──────── Recorded information
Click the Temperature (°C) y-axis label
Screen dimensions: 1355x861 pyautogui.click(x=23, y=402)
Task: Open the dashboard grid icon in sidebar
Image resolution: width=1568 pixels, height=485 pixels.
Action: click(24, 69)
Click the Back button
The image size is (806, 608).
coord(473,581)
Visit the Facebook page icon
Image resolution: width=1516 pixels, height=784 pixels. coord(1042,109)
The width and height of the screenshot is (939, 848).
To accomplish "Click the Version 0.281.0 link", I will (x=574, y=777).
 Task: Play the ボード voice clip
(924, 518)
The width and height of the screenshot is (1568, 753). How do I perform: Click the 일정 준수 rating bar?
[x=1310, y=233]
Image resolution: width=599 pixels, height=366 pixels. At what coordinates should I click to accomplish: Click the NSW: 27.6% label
────────────────
• **Task**
The lines from the one holding "Visit the Facebook page icon" to the end of the entries are to be repeated exactly, with both ends included and nothing else.

• **Exercise solution**
Visit the Facebook page icon
Image resolution: width=1516 pixels, height=784 pixels. coord(1042,109)
The width and height of the screenshot is (939, 848).
To accomplish "Click the Version 0.281.0 link", I will (x=574, y=777).
 Task: Play the ボード voice clip
(924, 518)
The width and height of the screenshot is (1568, 753). How do I perform: Click the 일정 준수 rating bar?
[x=1310, y=233]
Image resolution: width=599 pixels, height=366 pixels. At what coordinates should I click to accomplish: Click the NSW: 27.6% label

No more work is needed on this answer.